» Excerpted text:
↓
One of the things that we say often is “if you’re not growing, you’re dying.” One of the best ways to feed your personal and professional growth is through enhancing your purpose. It’s not tied to temporary, frivolous things like income. Sure, income can be a result of your purpose. But the income itself isn’t your purpose. We are meant for bigger and more tangible things than a dollar amount.
People
The shift to a more digital society has changed the ways that we relate to others, often complicating relationships by creating the false assumption that digital relationships are equal to other types of interactions. Connecting with others is what makes us human, and we need it. The COVID-19 pandemic made this more evident than ever before, forcing many of us to realize how badly we needed other people.
While the pandemic was significantly isolating for all of us, the advent of modern technology has already started to isolate us in one way or another. Digital relationships are no replacement for the real thing.
Relationships need to be built and cultivated with a sense of intention: if focus is taken from these efforts, these relationships will suffer and fail to thrive. A critical thing for business owners to understand is that your business is not the important thing in the life of your team members. There are so many times when we expect it to be, but the reality is that it isn’t, and it shouldn’t be. If we aren’t leaving space for our team members to have healthy relationships outside of work, how can we expect them to want to spend any time in our environment?
Your team needs to be in an environment that allows them to have what’s most important to them. Challenges in our relationships are often the biggest source of lost energy and power, which can then drain the efficacy of your organization. Your team needs to understand that their relationships inside and outside of work are a priority.
Prosperity
According to Merriam-Webster, prosperity means the “condition of being successful and thriving.” Prosperity means more than just money; it’s making sure that you have “enough.” What does fulfillment look like? What things are the most important in your life? What is an appropriate compensation for the value you create? Answering these questions creates a far more accurate picture of prosperity. Earnings, financial strategies, and debt reduction may be a part of a prosperity plan, but not the only focus.
↑
» Extracted material:
↓
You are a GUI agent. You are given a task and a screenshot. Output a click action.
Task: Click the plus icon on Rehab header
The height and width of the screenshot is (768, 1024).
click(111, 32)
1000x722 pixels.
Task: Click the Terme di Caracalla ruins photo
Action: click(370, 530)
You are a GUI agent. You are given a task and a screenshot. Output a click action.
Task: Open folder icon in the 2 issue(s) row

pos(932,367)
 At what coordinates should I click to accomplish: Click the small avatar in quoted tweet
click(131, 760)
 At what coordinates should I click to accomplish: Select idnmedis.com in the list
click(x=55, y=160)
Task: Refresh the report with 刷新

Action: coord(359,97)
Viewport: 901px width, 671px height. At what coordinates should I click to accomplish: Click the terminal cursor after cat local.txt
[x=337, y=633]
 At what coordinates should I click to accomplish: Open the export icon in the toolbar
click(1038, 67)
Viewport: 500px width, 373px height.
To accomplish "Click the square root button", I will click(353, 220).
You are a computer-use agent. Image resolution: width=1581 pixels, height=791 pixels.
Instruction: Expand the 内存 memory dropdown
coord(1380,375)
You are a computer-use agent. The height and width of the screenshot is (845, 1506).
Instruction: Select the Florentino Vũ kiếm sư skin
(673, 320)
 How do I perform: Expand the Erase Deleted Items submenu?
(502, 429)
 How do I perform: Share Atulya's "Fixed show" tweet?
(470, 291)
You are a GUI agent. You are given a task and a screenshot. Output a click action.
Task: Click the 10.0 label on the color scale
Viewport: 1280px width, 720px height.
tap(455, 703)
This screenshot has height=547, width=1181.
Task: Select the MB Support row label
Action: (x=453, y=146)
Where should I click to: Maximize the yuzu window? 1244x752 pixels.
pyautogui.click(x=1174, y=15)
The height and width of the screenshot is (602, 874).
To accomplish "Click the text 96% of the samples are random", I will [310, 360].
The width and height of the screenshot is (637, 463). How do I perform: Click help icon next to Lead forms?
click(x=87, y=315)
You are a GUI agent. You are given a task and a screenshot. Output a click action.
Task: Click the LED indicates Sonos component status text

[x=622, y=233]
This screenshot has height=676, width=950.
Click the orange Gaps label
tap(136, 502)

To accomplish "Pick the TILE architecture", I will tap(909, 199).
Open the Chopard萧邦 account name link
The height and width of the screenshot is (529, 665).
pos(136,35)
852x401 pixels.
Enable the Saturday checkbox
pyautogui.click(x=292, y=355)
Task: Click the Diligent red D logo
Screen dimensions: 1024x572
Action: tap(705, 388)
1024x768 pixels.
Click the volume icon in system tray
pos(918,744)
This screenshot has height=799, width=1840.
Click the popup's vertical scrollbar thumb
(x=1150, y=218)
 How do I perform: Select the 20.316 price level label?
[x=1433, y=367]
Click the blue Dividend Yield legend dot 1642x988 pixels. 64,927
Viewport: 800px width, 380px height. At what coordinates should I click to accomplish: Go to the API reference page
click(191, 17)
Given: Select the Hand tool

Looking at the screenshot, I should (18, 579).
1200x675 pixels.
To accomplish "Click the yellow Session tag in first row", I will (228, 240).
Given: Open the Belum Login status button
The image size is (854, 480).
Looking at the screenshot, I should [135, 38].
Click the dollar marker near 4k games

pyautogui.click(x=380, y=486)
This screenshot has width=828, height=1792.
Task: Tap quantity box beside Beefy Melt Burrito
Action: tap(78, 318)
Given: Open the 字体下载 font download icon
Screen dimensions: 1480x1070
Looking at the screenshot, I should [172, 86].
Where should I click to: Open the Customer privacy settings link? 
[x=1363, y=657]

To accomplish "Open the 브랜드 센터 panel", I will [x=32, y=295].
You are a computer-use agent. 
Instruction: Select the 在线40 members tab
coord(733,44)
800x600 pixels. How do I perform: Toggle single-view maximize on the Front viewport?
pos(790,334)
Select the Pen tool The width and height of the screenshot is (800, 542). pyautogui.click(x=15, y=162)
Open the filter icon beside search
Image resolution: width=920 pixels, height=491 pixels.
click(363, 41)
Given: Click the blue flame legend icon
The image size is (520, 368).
↑
» What is required:
Continue the passage on purpose, people, and prosperity, picking up after its final sentence.

» Reply:
Prosperity is about being clear on what your “enough” is for you to be fulfilled and connected to your people. If you want more – whether that’s flexibility, pay, influence, etc. – you have to create more value.
In order to have a better understanding of what prosperity means to each of us, we need to actively be doing three things:
1. Considering what prosperity means to us.
2. Have a strategy, milestones, and targets that are regularly assessed and adjusted.
3. Regularly consider how we can create more value to drive more prosperity.
Perform
We need to make sure we have some system of measuring the output of our team members, allowing us to quantify our goals and the goals of our team members. Measuring team member performance helps calibrate those goals by providing insight into where someone is doing well and could be stretched.
Performance gives you and your team tangible data for how everything can improve, and it’s verifiable proof that you are reaching your goals and milestones. To truly get the most out of the performance metric, your team needs to be aligned with the core values of your company.
Most importantly, performance is about being effective, where you connect the personal to the professional. This is going to look different depending on the employee and the role they serve in – essentially, the performance of a dentist will be different than a front office manager.